+++ Task inputs +++
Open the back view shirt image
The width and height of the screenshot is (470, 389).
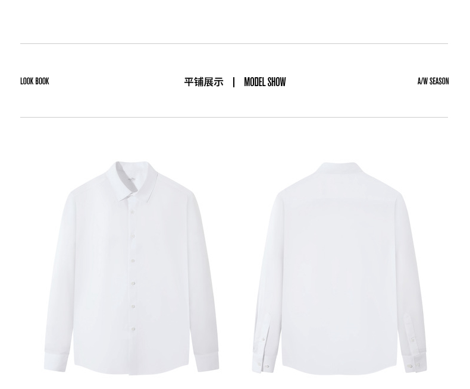click(x=339, y=268)
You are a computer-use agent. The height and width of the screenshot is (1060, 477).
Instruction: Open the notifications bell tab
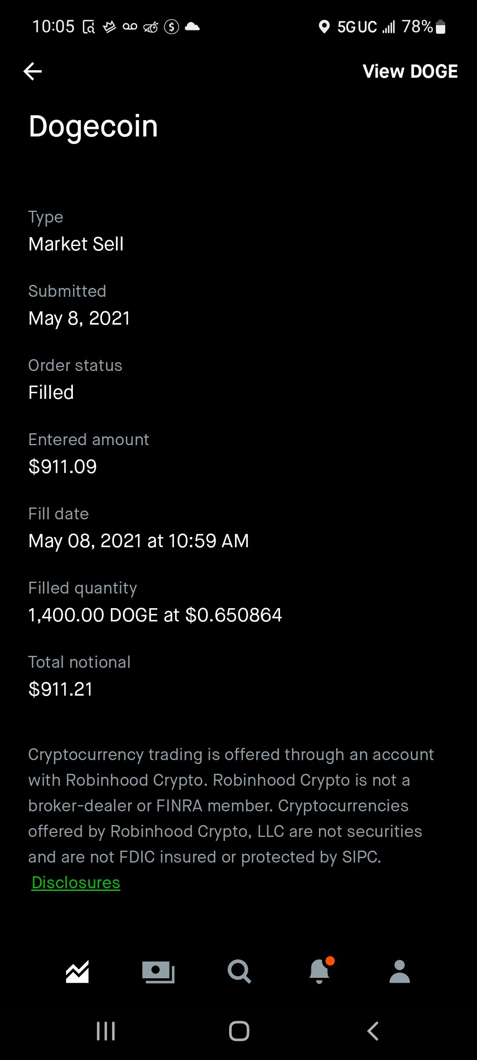pos(320,972)
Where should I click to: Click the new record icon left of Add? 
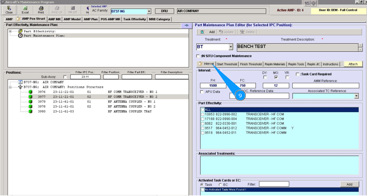pyautogui.click(x=202, y=32)
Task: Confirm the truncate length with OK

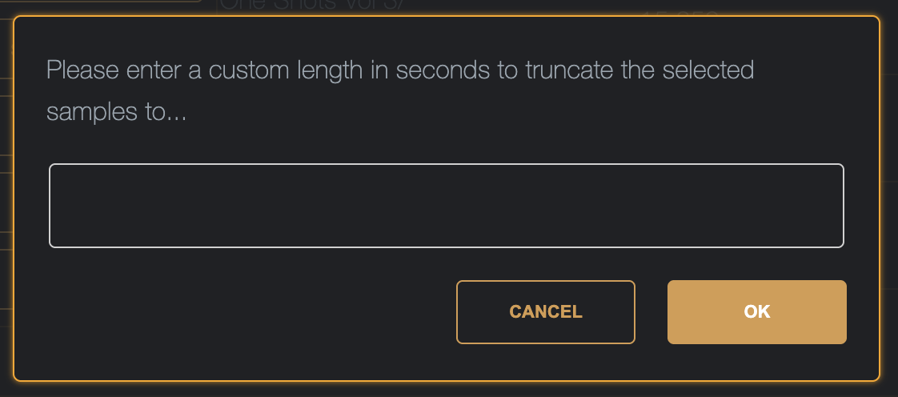Action: click(x=756, y=312)

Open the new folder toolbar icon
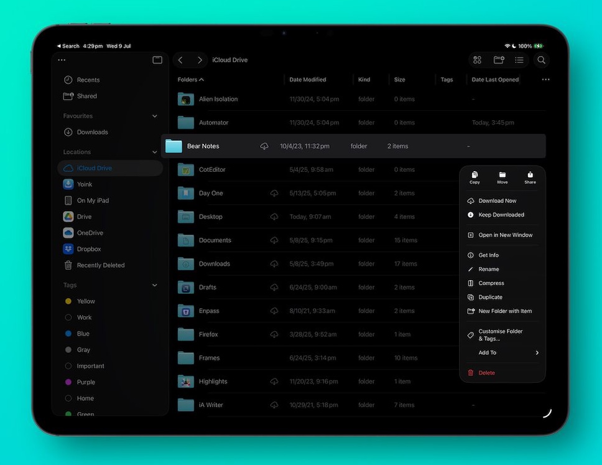point(499,60)
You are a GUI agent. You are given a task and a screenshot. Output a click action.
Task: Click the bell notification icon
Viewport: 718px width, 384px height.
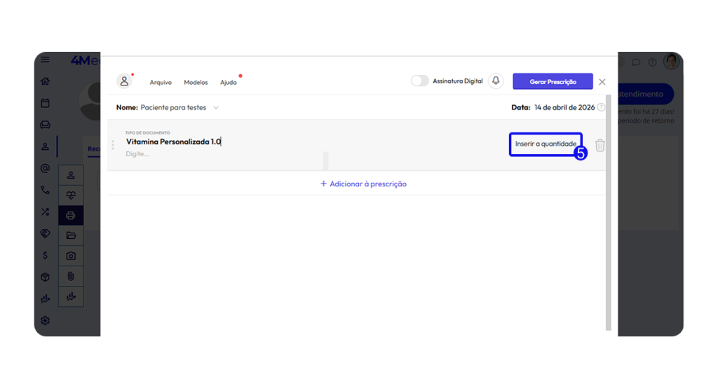pos(496,81)
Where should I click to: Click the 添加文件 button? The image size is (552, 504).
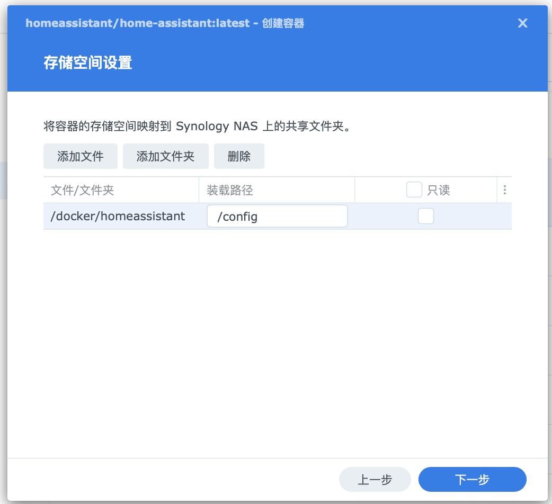(81, 157)
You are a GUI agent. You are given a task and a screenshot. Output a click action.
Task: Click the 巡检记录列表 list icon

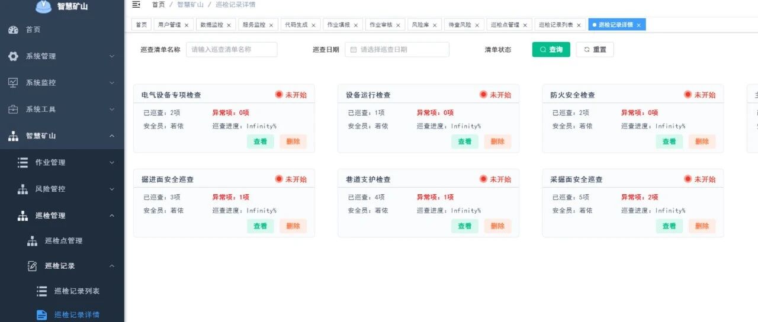[x=41, y=291]
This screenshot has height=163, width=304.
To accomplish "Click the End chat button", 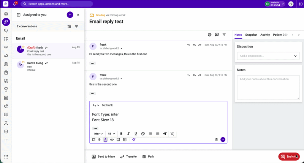I will (x=289, y=157).
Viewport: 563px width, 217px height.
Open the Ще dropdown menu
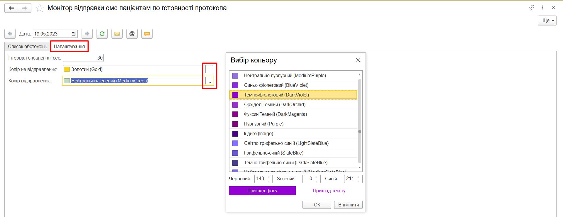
+++
Exercise description: Exactly the lines above, from the one containing "Where should I click to: Click the 添加文件" down to the one containing "This screenshot has height=163, width=304.", are to be repeated, including both ends. Pictures are not part of the copy.

Solution to this exercise:
Where should I click to: Click the 添加文件 button? The image size is (552, 504).
(81, 157)
You are a GUI agent. You are given a task and a screenshot. Output a click action.
Task: Click the 巡检记录列表 list icon

[x=41, y=291]
This screenshot has height=163, width=304.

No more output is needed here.